* Problem to work on
Output all the records word for word. Drop the pictures.

━━━━━ Study material

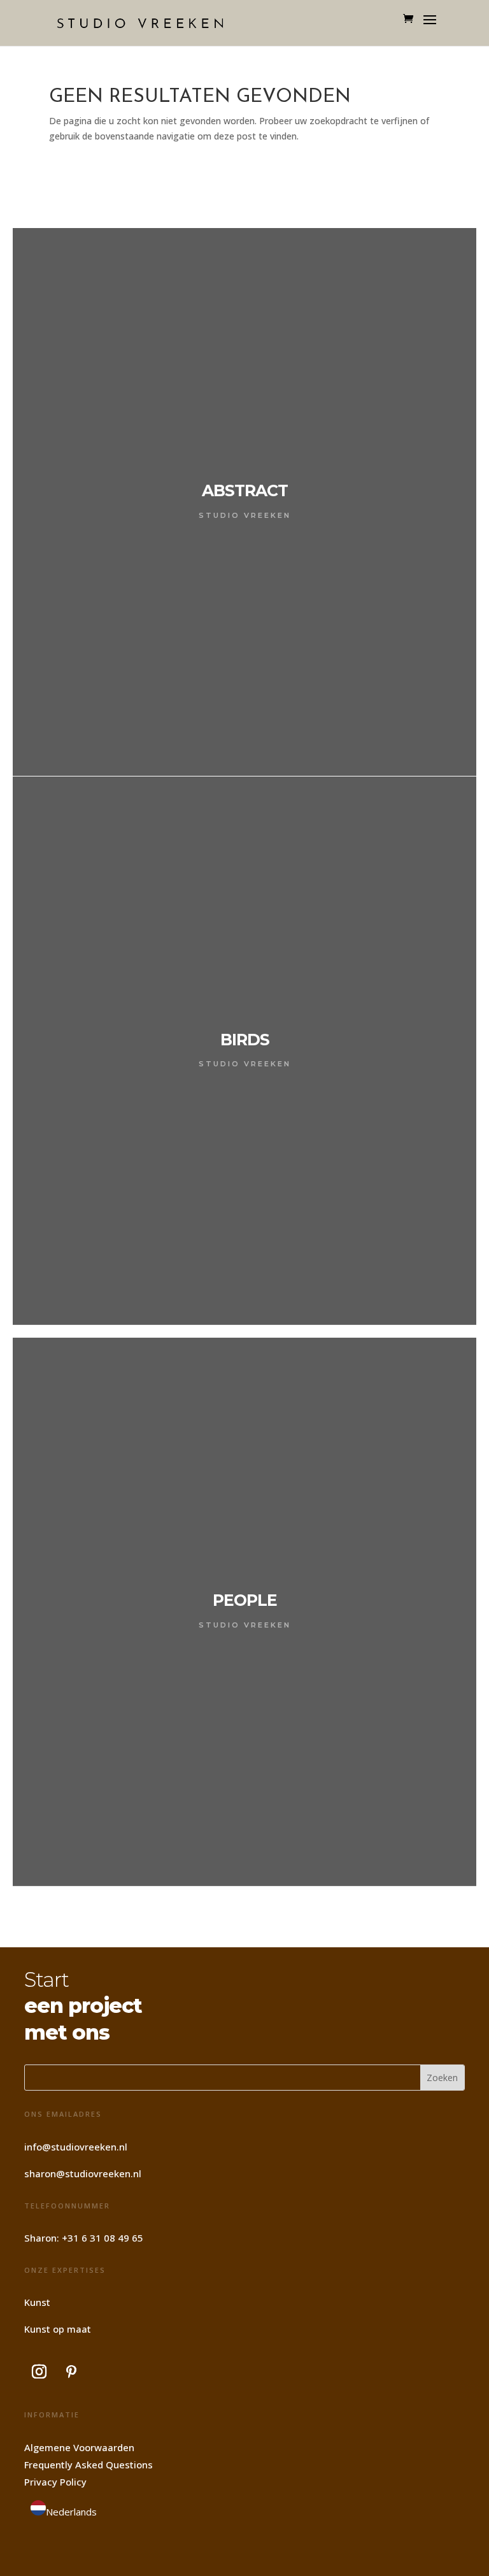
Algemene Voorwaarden (79, 2447)
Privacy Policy (55, 2481)
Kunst (37, 2302)
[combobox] (63, 2510)
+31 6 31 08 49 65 (102, 2237)
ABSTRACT (245, 490)
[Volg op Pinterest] (71, 2371)
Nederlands (71, 2511)
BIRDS (244, 1039)
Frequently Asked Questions (88, 2464)
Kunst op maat (57, 2328)
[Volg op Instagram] (38, 2371)
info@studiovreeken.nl (75, 2146)
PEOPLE (245, 1600)
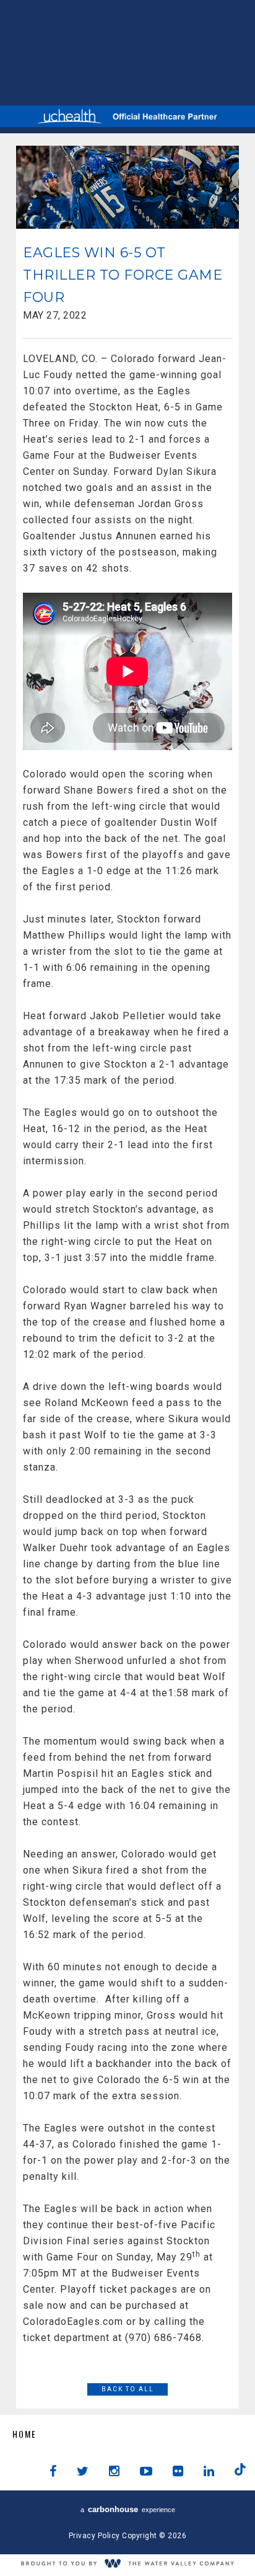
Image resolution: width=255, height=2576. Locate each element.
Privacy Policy (94, 2535)
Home (24, 2433)
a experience (127, 2509)
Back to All (128, 2389)
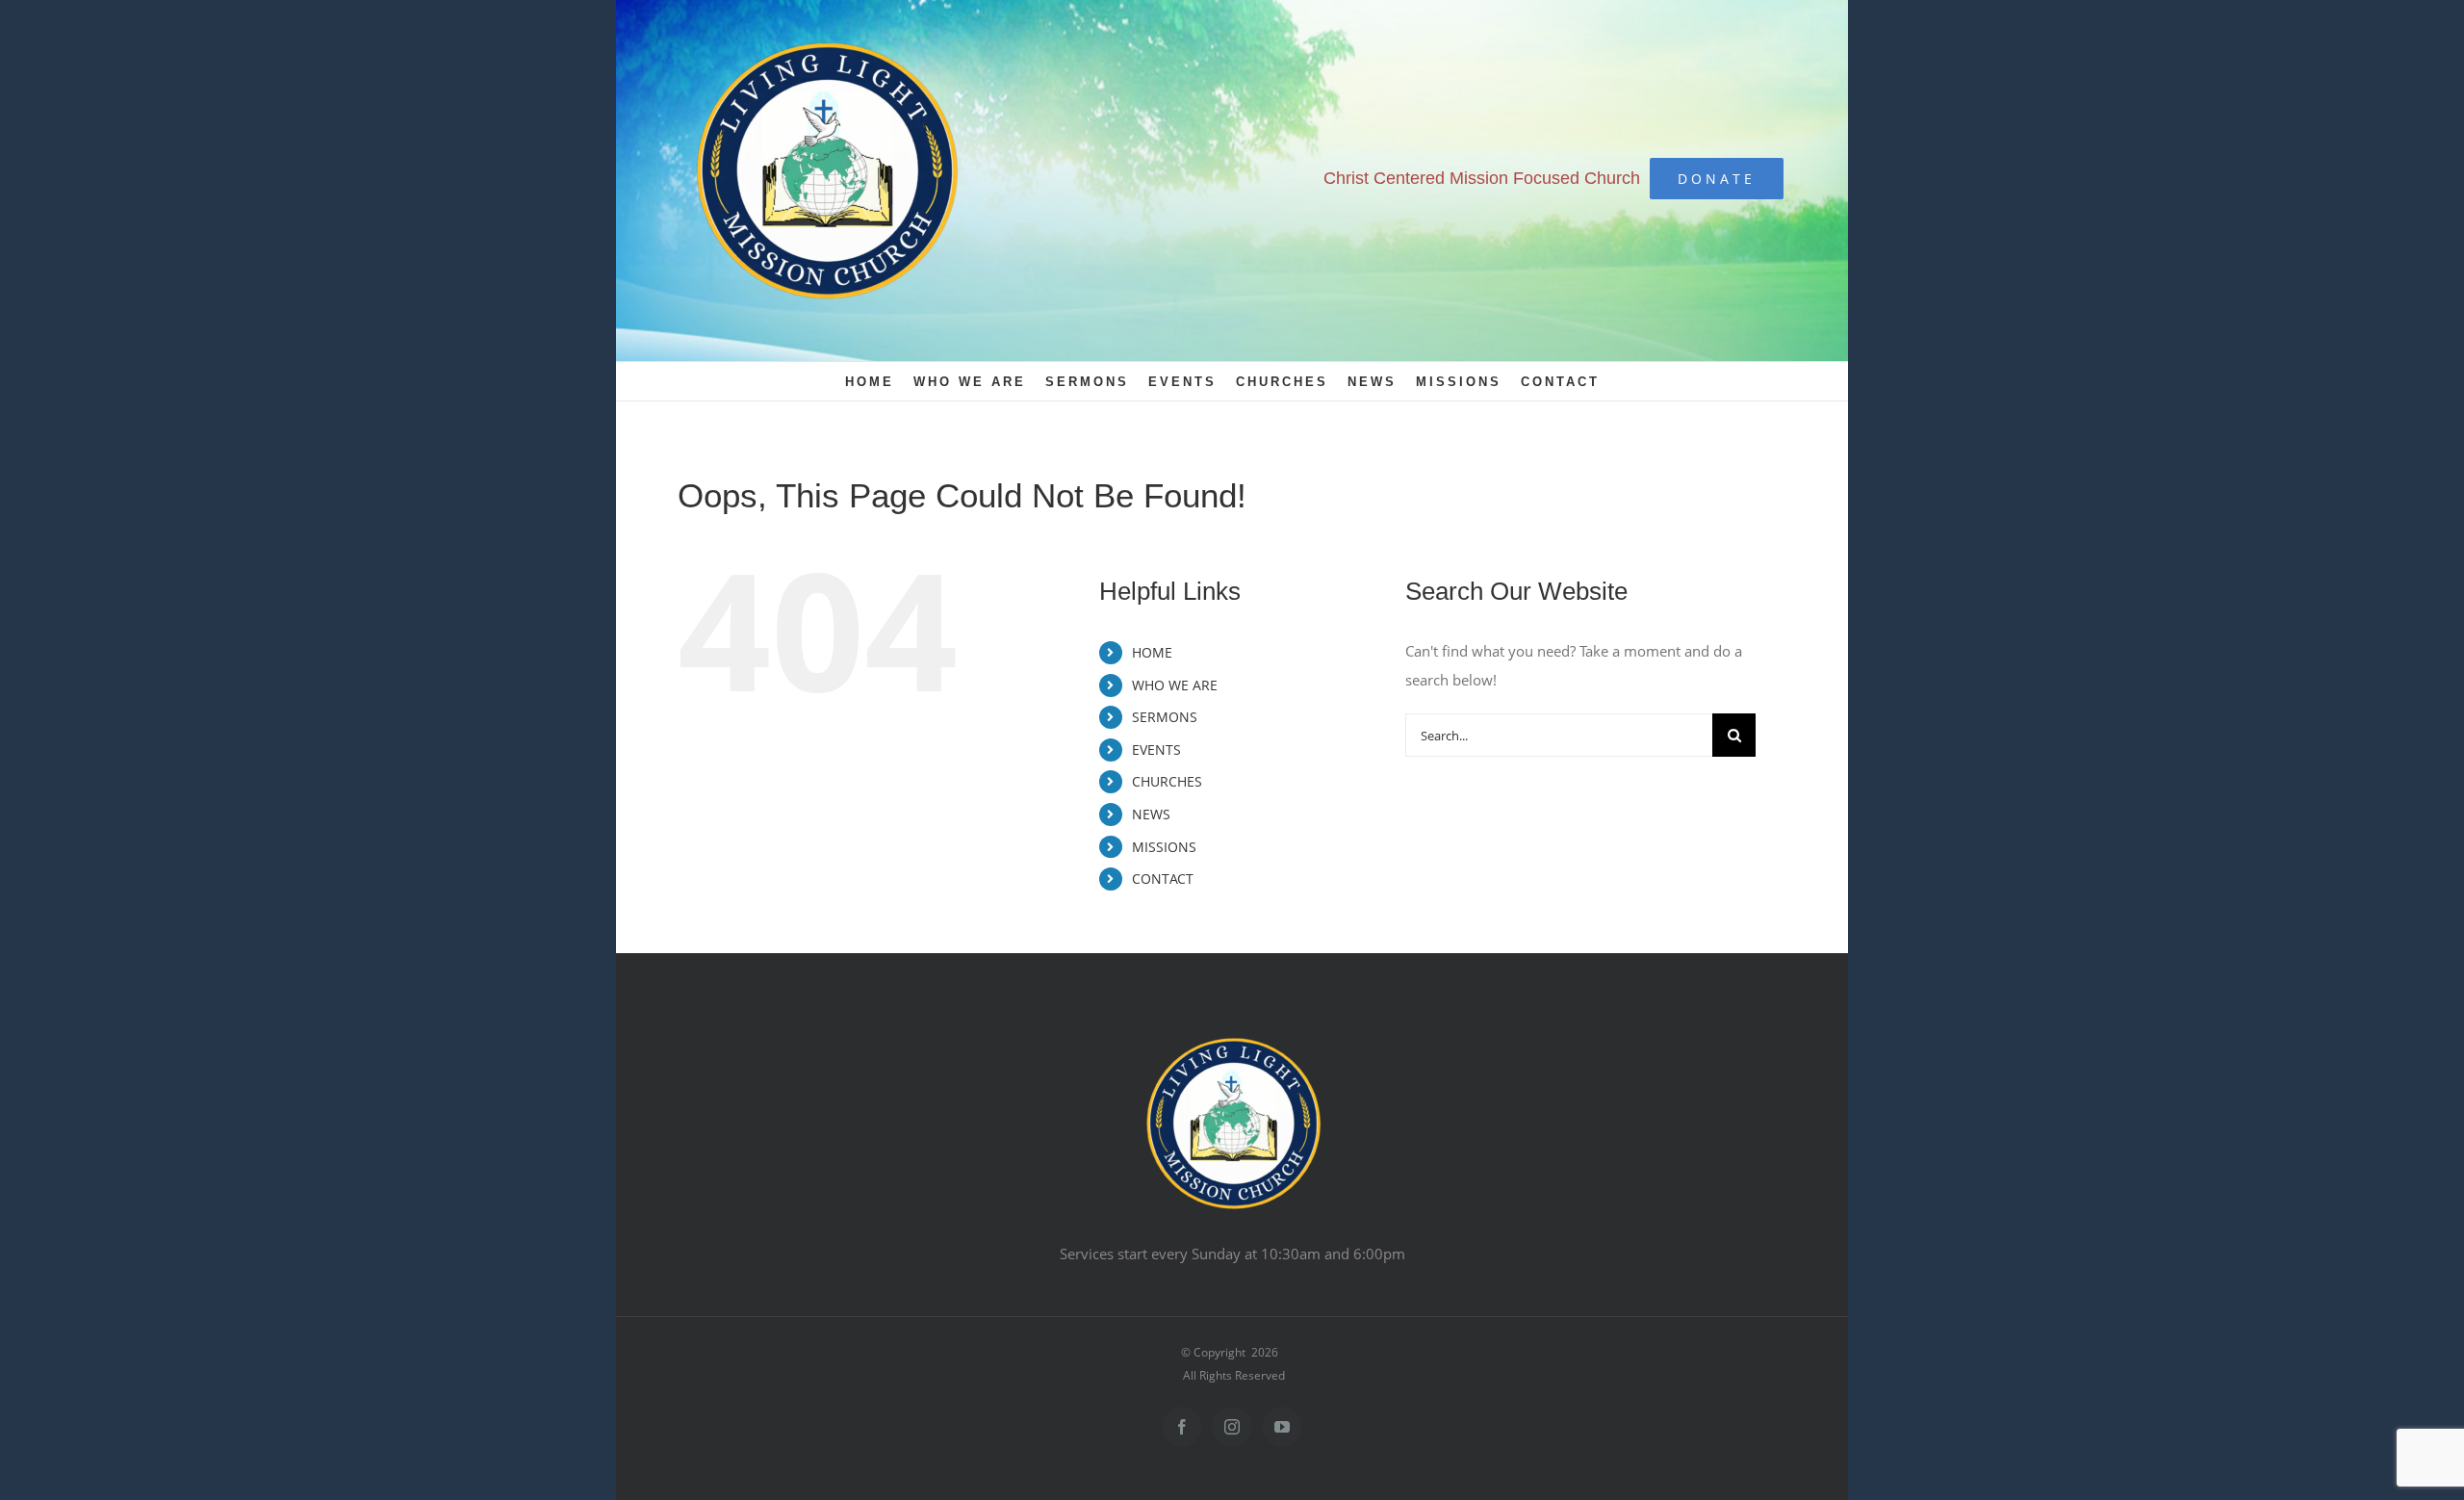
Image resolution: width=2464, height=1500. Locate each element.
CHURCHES (1167, 781)
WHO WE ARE (1175, 685)
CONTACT (1163, 878)
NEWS (1151, 814)
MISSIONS (1164, 847)
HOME (1152, 652)
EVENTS (1156, 749)
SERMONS (1164, 717)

━━━━━━━━━━

* Response for this exercise
Algemene Voorwaarden (79, 2447)
Privacy Policy (55, 2481)
Kunst (37, 2302)
[combobox] (63, 2510)
+31 6 31 08 49 65 (102, 2237)
ABSTRACT (245, 490)
[Volg op Pinterest] (71, 2371)
Nederlands (71, 2511)
BIRDS (244, 1039)
Frequently Asked Questions (88, 2464)
Kunst op maat (57, 2328)
[Volg op Instagram] (38, 2371)
info@studiovreeken.nl (75, 2146)
PEOPLE (245, 1600)
Image resolution: width=255, height=2576. Locate each element.
Privacy Policy (94, 2535)
Home (24, 2433)
a experience (127, 2509)
Back to All (128, 2389)
Image resolution: width=2464, height=1500. Locate each element.
CHURCHES (1167, 781)
WHO WE ARE (1175, 685)
CONTACT (1163, 878)
NEWS (1151, 814)
MISSIONS (1164, 847)
HOME (1152, 652)
EVENTS (1156, 749)
SERMONS (1164, 717)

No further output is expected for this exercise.